Some entries follow. Reproduce exactly the lines starting at the one with "Click the Oracle logo" and stopping after the one with "Task: Switch to the 年报 tab".

------ Input data ------

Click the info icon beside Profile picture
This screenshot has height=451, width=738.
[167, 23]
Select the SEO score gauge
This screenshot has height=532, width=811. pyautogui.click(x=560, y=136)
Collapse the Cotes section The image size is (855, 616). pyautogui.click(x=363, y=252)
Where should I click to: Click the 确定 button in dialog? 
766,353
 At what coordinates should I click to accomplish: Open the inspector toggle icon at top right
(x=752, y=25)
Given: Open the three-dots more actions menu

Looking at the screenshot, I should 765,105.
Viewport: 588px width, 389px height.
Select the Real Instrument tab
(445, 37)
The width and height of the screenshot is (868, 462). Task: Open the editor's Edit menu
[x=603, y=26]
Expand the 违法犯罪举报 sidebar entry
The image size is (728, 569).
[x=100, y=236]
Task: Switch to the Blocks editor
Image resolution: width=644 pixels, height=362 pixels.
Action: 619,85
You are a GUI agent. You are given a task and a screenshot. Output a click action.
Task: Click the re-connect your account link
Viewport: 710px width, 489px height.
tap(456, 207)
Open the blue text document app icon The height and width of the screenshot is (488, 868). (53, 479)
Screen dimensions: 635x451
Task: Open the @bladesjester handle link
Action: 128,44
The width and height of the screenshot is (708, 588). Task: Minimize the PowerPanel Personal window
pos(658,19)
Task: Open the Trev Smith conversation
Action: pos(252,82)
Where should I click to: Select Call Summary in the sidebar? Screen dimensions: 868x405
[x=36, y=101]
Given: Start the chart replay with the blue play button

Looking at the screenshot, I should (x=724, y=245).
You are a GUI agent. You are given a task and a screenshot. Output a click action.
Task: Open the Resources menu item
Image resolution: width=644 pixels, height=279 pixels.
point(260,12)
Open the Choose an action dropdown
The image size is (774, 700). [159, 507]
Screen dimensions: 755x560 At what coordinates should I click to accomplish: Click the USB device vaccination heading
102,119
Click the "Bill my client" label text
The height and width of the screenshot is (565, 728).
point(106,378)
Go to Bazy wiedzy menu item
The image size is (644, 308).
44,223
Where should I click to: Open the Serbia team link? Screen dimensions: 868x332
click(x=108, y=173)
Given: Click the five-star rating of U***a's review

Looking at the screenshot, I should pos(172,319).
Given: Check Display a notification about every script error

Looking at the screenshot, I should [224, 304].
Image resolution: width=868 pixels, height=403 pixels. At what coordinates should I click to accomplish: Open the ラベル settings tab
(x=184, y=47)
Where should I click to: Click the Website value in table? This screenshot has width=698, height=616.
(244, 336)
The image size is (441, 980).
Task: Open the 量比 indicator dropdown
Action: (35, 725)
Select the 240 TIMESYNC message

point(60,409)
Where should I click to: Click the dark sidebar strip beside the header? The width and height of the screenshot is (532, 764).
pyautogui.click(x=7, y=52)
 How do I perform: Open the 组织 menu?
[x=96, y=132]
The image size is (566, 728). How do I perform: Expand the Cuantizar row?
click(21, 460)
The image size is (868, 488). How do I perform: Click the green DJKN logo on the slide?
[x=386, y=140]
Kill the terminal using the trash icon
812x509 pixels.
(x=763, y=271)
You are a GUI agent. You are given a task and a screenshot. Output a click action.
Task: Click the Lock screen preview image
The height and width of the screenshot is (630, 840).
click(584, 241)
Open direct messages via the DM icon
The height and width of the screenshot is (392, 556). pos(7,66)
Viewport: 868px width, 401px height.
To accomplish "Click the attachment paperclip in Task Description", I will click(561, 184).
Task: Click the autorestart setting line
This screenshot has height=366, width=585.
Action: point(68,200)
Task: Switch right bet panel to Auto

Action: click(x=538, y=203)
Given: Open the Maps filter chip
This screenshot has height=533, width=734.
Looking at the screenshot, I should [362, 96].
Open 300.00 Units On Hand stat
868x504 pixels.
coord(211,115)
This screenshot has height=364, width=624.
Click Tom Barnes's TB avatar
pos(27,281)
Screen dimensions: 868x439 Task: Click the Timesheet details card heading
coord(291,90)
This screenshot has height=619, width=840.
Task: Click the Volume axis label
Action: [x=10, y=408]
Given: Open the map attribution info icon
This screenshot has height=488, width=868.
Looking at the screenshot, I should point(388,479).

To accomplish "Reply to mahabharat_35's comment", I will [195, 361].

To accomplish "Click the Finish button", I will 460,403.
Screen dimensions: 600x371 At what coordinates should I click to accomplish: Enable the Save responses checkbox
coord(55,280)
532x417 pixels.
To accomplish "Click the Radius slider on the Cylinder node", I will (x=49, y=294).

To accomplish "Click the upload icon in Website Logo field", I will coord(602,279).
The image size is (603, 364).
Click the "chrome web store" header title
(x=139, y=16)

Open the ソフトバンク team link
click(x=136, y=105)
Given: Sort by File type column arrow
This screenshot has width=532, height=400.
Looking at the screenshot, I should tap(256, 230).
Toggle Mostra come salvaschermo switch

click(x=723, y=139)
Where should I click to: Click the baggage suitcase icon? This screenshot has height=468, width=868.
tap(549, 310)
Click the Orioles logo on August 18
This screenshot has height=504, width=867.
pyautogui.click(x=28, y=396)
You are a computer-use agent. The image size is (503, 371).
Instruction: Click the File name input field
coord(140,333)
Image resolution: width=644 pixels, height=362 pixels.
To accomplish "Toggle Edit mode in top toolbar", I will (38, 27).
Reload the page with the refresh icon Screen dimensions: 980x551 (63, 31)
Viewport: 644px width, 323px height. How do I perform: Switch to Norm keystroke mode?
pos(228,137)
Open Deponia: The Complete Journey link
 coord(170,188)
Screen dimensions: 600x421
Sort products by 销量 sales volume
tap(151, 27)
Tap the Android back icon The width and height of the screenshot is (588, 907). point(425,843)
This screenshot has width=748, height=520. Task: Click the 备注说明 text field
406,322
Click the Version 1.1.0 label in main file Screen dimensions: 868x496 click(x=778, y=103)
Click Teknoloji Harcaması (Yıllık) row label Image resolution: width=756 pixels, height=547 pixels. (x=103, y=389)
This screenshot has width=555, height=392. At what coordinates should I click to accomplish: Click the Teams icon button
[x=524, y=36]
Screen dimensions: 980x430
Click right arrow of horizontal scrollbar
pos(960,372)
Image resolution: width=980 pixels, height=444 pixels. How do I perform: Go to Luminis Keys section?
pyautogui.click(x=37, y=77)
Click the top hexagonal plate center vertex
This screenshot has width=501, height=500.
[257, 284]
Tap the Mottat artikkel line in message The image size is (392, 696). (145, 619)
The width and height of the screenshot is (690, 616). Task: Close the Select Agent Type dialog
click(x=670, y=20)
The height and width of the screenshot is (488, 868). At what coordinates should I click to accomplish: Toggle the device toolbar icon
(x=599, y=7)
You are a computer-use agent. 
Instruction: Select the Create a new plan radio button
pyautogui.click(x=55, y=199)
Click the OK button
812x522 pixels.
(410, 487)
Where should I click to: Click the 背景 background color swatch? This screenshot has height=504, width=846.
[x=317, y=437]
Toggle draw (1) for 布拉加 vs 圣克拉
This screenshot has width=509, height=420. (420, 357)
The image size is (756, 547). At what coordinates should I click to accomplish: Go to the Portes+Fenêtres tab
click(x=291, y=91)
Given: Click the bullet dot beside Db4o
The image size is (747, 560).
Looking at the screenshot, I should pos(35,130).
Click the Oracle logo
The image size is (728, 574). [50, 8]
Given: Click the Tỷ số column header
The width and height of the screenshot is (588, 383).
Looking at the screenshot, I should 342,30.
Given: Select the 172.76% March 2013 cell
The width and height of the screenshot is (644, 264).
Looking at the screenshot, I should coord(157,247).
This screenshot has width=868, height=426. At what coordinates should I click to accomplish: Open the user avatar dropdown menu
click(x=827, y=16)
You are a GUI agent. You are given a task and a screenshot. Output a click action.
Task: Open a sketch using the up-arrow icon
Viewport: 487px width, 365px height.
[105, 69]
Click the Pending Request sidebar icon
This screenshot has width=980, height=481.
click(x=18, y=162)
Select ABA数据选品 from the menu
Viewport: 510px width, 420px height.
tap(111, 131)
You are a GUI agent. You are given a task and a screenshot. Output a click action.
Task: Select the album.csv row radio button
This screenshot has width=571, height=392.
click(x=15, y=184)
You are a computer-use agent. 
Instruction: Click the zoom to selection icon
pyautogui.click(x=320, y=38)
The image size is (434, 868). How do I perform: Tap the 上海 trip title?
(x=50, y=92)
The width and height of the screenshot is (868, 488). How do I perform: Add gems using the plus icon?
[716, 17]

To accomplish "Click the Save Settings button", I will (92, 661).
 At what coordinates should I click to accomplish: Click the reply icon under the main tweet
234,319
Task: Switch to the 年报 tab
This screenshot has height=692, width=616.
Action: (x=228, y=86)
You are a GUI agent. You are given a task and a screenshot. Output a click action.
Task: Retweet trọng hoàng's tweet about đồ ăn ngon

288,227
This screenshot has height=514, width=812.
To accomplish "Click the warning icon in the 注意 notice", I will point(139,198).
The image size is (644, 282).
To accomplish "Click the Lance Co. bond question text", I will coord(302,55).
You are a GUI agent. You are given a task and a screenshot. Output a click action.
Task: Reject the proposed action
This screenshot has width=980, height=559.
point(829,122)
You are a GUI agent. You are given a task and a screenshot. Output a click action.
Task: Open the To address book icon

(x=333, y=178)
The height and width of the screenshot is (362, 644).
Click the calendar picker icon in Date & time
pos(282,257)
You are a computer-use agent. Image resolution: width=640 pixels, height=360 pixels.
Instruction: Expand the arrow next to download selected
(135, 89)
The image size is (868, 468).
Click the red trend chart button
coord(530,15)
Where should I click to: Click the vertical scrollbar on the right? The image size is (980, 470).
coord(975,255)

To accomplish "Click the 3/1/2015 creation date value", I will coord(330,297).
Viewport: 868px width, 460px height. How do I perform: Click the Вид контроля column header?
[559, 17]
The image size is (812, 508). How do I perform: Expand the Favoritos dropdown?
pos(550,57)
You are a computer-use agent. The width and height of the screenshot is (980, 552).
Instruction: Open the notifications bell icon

------

* Written answer *
Click the Oracle logo
The image size is (728, 574). [50, 8]
Given: Click the Tỷ số column header
The width and height of the screenshot is (588, 383).
Looking at the screenshot, I should 342,30.
Given: Select the 172.76% March 2013 cell
The width and height of the screenshot is (644, 264).
Looking at the screenshot, I should coord(157,247).
This screenshot has width=868, height=426. At what coordinates should I click to accomplish: Open the user avatar dropdown menu
click(x=827, y=16)
You are a GUI agent. You are given a task and a screenshot. Output a click action.
Task: Open a sketch using the up-arrow icon
Viewport: 487px width, 365px height.
[105, 69]
Click the Pending Request sidebar icon
This screenshot has width=980, height=481.
click(x=18, y=162)
Select ABA数据选品 from the menu
Viewport: 510px width, 420px height.
tap(111, 131)
You are a GUI agent. You are given a task and a screenshot. Output a click action.
Task: Select the album.csv row radio button
This screenshot has width=571, height=392.
click(x=15, y=184)
You are a computer-use agent. 
Instruction: Click the zoom to selection icon
pyautogui.click(x=320, y=38)
The image size is (434, 868). How do I perform: Tap the 上海 trip title?
(x=50, y=92)
The width and height of the screenshot is (868, 488). How do I perform: Add gems using the plus icon?
[716, 17]

To accomplish "Click the Save Settings button", I will (92, 661).
 At what coordinates should I click to accomplish: Click the reply icon under the main tweet
234,319
Task: Switch to the 年报 tab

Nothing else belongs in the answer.